While global powerhouses battle for AI supremacy with ever-larger models, Portugal has taken a markedly different path. The government has released Amália, the country’s first Large Language Model built specifically for European Portuguese, and it did so with near-radical transparency: open-source model and public training data. The aim is not to compete in raw power with GPT-4 or similar giants, but to fill a linguistic gap that multilingual models often neglect — and to do so with full data sovereignty.

The forgotten variant of Portuguese

European Portuguese is spoken by about 10 million people in Portugal and scattered communities worldwide, yet it is frequently overshadowed by the far more widespread Brazilian variant. Large LLMs trained on global corpora tend to inherit the characteristics of Brazilian Portuguese, producing responses that to a Portuguese ear sound unnatural or even incorrect. Amália — named after the legendary fado singer Amália Rodrigues — reverses that logic: it was trained specifically on texts, speeches, and documents in European Portuguese, aiming to preserve syntactic, lexical, and cultural nuances that risk being erased by algorithmic homogenization.

Open source and direct infrastructure control

The Portuguese government’s decision to release everything as open source is not just a statement of principle, but a concrete enabler for on-premise deployment. Public administrations, enterprises, and developers in Portugal can download the model and run it on local servers without sending sensitive data to third parties. In a context where GDPR imposes strict limits on personal data movement, keeping inference within one’s own physical perimeter is a compliance advantage that is hard to overstate. Those evaluating such scenarios know well the trade-offs involve hardware: sufficient GPU VRAM, careful quantization management, and optimized serving pipelines are essential. AI-RADAR has long tracked these dynamics, offering analytical frameworks for those deciding between cloud, hybrid, and on-premise approaches.

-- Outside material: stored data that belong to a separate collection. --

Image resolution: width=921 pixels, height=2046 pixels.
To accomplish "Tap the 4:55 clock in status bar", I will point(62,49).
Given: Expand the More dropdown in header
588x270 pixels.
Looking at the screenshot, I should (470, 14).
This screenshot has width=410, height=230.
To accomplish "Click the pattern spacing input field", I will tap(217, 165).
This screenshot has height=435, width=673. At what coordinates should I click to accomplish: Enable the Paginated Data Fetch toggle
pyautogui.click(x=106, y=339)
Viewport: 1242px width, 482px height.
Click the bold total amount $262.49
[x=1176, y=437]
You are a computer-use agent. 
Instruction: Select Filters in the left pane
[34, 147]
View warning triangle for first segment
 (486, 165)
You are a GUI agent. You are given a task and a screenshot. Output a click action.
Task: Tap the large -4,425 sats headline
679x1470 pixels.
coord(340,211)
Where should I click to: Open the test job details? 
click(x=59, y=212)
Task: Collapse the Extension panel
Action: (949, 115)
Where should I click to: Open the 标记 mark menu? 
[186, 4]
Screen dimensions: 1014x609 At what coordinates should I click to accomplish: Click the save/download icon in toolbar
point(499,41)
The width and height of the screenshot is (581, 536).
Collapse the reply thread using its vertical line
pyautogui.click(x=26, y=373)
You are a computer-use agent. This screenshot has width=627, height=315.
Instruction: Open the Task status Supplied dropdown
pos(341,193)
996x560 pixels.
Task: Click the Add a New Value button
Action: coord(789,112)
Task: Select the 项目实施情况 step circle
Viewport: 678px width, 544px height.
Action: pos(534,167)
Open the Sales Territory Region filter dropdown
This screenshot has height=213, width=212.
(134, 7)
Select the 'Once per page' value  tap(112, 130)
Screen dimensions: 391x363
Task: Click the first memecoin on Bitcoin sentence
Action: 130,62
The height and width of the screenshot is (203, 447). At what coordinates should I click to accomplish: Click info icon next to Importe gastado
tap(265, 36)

Implications for the public sector and businesses

For a government agency or a Portuguese SME, Amália opens the door to self-hosted customer support, document analysis, or citizen services. There are no recurring API costs, no risk of lock-in with a foreign provider. On the other hand, the Total Cost of Ownership must be calculated carefully: purchasing dedicated hardware, maintenance, and the in-house expertise needed to run an LLM in production are not negligible. Yet for a country determined to keep control of its digital infrastructure, investing in an open-source national model may be cheaper and strategically smarter than paying per-use for cloud services run by non-European companies.

A signal for Europe

Amália is not the first national LLM — consider models developed in France or Germany — but the combination of full open source, included training data, and focus on a minority language makes it a noteworthy case. It signals that even states with limited resources can build functional AI for their citizens, provided they abandon the race for hundreds of billions of parameters. Portugal’s bet suggests that linguistic precision and digital sovereignty matter more than benchmark scores. A lesson that many other European nations may soon start studying.